Foreststorn "Chico" Hamilton (September 20, 1921 – November 25, 2013) was an American jazz drummer and bandleader. He came to prominence as sideman for Lester Young, Gerry Mulligan, Count Basie, and Lena Horne. Hamilton became a bandleader, first with a quintet featuring the cello as a lead instrument, an unusual choice for a jazz band in the 1950s, and subsequently leading bands that performed cool jazz, post bop, and jazz fusion.

Biography

Early life and career 
Foreststorn Hamilton was born in Los Angeles, California, one of three brothers, one of whom was actor Bernie Hamilton.

Hamilton started his career in a band with Charles Mingus, Illinois Jacquet, Ernie Royal, Dexter Gordon, Buddy Collette and Jack Kelso before he had finished high school.
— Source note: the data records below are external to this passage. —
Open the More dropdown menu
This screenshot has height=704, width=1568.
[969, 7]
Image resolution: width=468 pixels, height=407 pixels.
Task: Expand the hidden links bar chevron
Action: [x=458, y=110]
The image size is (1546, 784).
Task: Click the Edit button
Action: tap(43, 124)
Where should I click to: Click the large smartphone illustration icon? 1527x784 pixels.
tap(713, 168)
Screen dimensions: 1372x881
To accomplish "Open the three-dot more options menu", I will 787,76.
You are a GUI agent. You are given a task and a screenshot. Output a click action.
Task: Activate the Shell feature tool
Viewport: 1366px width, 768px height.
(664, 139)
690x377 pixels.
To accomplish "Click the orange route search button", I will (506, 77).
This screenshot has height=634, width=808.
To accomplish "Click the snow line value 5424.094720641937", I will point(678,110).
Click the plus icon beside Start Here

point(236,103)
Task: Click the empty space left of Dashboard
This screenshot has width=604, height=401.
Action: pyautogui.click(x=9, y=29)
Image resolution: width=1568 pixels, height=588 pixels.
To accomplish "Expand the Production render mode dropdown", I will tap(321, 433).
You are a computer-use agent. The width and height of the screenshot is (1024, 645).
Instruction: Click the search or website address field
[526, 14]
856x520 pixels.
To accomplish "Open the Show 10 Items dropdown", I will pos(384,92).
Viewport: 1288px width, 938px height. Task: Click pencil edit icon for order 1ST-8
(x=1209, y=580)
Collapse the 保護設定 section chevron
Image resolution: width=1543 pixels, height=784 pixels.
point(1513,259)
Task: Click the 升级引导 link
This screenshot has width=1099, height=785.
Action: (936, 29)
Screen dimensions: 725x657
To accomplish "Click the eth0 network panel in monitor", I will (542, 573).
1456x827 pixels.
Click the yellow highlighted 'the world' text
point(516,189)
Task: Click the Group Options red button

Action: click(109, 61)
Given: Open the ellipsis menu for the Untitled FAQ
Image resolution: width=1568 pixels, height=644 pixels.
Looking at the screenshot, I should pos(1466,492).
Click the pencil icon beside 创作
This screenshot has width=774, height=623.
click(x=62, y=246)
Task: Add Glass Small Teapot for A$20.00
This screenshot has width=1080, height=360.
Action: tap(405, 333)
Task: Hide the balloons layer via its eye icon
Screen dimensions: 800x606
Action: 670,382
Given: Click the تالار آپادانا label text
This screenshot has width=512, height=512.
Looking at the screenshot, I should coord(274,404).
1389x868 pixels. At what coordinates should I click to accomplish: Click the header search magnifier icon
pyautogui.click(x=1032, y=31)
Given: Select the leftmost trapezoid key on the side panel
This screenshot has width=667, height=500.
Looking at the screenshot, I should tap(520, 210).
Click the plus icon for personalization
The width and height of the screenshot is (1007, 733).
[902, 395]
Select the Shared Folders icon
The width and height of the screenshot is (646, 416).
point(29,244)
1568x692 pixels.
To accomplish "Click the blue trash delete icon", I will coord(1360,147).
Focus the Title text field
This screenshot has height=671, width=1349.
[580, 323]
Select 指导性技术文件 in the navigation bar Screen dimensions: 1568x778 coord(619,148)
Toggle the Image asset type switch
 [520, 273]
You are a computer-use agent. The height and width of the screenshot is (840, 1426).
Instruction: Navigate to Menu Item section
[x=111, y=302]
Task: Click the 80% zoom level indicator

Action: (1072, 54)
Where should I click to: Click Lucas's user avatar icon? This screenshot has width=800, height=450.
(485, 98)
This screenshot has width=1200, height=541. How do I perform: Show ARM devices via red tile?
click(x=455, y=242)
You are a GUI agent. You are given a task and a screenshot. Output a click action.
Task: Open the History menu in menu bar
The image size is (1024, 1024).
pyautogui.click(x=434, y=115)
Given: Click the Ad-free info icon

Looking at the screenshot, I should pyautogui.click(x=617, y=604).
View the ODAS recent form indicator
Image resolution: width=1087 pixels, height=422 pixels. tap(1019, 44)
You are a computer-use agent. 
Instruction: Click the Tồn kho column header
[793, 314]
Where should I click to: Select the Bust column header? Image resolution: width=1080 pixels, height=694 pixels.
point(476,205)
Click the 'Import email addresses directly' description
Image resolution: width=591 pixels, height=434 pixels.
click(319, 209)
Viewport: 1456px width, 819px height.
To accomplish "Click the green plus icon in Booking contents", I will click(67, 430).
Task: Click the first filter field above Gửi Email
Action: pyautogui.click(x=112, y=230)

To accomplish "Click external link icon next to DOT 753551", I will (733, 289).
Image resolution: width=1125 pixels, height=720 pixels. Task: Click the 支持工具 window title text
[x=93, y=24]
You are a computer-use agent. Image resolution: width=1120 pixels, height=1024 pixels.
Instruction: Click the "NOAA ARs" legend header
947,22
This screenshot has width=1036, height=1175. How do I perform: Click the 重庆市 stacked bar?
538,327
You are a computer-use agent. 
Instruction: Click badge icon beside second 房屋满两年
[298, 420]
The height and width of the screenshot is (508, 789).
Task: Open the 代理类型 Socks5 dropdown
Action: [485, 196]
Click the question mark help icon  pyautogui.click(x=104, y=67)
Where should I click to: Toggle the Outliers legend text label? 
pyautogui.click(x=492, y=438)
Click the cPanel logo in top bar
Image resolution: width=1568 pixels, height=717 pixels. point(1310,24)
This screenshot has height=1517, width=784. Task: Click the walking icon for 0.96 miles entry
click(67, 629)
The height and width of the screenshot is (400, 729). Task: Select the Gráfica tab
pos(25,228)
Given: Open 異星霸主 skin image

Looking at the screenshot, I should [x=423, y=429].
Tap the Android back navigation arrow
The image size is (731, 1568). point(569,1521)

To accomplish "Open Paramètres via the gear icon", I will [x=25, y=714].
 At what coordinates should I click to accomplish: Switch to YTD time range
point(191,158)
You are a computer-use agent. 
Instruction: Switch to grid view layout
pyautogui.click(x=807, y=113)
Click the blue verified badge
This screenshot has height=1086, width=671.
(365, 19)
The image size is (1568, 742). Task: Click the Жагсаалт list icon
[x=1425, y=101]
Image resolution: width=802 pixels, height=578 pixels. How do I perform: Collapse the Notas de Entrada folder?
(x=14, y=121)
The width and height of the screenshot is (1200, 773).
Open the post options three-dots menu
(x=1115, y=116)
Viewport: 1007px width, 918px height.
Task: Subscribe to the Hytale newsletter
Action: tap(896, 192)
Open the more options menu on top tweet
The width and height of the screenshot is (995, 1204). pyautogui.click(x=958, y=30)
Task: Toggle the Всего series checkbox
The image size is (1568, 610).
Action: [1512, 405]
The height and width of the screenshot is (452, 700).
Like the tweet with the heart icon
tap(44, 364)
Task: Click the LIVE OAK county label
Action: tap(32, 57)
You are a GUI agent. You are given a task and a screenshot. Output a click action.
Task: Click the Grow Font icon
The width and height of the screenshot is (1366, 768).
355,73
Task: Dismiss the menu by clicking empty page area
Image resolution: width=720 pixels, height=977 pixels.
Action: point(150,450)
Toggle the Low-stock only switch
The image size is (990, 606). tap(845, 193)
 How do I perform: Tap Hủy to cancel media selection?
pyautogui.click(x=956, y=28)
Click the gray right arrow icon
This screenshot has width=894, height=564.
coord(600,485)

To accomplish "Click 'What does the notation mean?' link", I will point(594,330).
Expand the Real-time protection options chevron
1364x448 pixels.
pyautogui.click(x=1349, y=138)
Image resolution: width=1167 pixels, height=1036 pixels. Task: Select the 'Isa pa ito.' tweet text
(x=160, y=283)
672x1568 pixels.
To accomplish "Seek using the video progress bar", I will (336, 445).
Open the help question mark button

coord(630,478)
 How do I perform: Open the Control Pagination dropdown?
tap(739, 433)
Engagements with Lionel Hampton, Slim & Slam, T-Bone Walker, Lester Young, Count Basie, Duke Ellington, Charlie Barnet, Billy Eckstine, Nat King Cole, Sammy Davis Jr., Billie Holiday, Gerry Mulligan and Lena Horne established his career.

Hamilton appeared in You'll Never Get Rich (1941) as part of the backing group supporting Fred Astaire. Hamilton also performed on the soundtrack of the Bing Crosby and Bob Hope film Road to Bali (1952).

Bandleader 
He recorded his first album as leader in 1955 with George Duvivier (double bass) and Howard Roberts (guitar) for Pacific Jazz. In the same year Hamilton formed an unusual quintet in Los Angeles, featuring cello, flute/saxes/clarinet, guitar, bass and drums. The quintet has been described as one of the last important West Coast jazz bands.

The original personnel included flutist/saxophonist/clarinetist Buddy Collette, guitarist Jim Hall, cellist Fred Katz and bassist Jim Aton, who was later replaced by Carson Smith. Hamilton continued to tour, using different personnel, from 1957 to 1960. A version of the quintet including flutist Paul Horn was featured in the film Sweet Smell of Success in 1957 and one including Eric Dolphy appeared in the film Jazz on a Summer's Day (1960), set at the 1958 Newport Jazz Festival.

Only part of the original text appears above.